In an effort to reduce the frequency of sexual assaults in the U.S. Armed Forces, the Gracie Academy created the Women Empowered Gracie Defense Systems. The program is tailored to target sexual assault scenarios in the military by teaching Gracie Jiu-Jitsu techniques to nearly 100 Team Malmstrom members from Nov. 11 to 15 at the base fitness center.

"What makes the Gracie Defense Systems so unique is that the techniques are effective both in stranger related sexual assaults and in non-stranger sexual assaults," Gracie said. "Those are the most common assaults that take place because so many people are out with their acquaintances, coworkers and senior leaders and a lot of times the perpetrators are people they are very familiar with."

Gracie, a third degree black belt in Gracie Jiu-Jitsu and the grandson of Grand Master Hélio Gracie, Gracie Jiu-Jitsu creator, taught the seminar with Eve Torres, three-time World Wrestling Divas Champion and Gracie Academy Women Empowered self-defense instructor.

"My grandfather created this self-defense system specifically to defend himself against larger, more athletic opponents in Brazil," Gracie said. "After perfecting the techniques in Brazil, he taught it to my father who brought the art to America in 1978. My father taught in his garage in southern California for 11 years before opening the Gracie Academy World Headquarters in Los Angeles. In 1993 my father created the Ultimate Fighting Championship. Ironically, it was November 12, 1993. Today marks the 20th year anniversary for UFC and we're here celebrating with the men and women of Malmstrom Air Force Base and we couldn't be more honored."

During the seminar, the participants learned different strategies as well as the triangle of victimization - the three components of a sexual assault: a predator, target and an opportunity.

"We are also teaching a lot of techniques regarding the boundary setting and the psychological aspect of sexual assault so that these men and women know essentially how to put up the barriers that make them hard targets," Gracie said. "Sexual predators are very particular about who they chose because they want a target that guarantees them the result they're looking for and [an opportunity] that prevents them from getting caught."

After successfully completing the self-defense seminar, participants became certified instructors to teach fellow service members on the installation.

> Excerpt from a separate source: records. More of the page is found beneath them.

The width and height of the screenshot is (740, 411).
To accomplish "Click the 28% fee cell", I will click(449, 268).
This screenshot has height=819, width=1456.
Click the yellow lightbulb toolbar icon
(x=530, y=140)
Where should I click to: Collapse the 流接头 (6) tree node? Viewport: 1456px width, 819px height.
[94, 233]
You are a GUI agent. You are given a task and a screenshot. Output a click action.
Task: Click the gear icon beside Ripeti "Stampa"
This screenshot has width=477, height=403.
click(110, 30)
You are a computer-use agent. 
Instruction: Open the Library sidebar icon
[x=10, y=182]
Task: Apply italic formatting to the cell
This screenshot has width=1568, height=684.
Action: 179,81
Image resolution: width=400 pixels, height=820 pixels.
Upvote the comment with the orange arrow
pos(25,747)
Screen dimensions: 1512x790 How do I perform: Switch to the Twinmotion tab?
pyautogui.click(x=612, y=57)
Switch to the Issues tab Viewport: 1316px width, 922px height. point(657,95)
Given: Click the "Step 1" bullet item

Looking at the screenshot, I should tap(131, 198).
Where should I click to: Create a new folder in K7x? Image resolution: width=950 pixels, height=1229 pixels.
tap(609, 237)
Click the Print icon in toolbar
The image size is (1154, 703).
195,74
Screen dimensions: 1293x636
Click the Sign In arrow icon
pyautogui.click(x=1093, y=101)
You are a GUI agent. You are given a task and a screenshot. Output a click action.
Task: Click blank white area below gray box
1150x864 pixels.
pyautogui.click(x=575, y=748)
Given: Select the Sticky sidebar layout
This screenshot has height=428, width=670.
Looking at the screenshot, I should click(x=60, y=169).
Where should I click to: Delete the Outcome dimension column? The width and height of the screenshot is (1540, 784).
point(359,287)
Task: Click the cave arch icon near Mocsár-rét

"This week's course is a train-the-trainer course," Gracie said. "By the end of the week they will all be certified to teach this self-defense program to hopefully thousands of men and women to help neutralize these [sexual assault] threats that are becoming ever too common."

Though the techniques Gracie and Torres taught during the week proved to be effective, he emphasized the importance of prevention and empowerment so there is never an opportunity for a predator to attack.

"In a fight, whoever manages the distance manages the damage that can be done," Gracie said. "We teach students how to manage the distance, avoid getting injured in a fight and we remind them that victory during a sexual assault isn't to beat anyone up; it's to neutralize the threat, disengage and get home safely at the end of the day."

With nearly a foot difference in height, Torres removed the doubt from any skeptics as she proved that minimum force can go a long way when she demonstrated the maneuvers with Gracie.

"It's extremely important for women to learn self-defense not just for the techniques, but for their confidence; the confidence to set boundaries for themselves," Torres said. "I think people have a misunderstanding of what self-defense really is and what it can be. I think people are blown away by what they're learning and are realizing these [techniques] can actually work against much larger, heavier and stronger opponents."

For Staff Sgt. Sheena Smith, 341st Medical Group unit training manager, the seminar proved to be a fun and serious learning experience.

"This seminar is making women feel more confident in what we're doing because before, some of us wouldn't know what to do if someone tried to attack us," Smith said. "Now we know the stance, where to put our hands and what to verbally say."

"These self-defense techniques are great for women and men - to both learn and share the knowledge at future seminars," Torres said. "They are protecting our country and we're here making sure that they can protect themselves."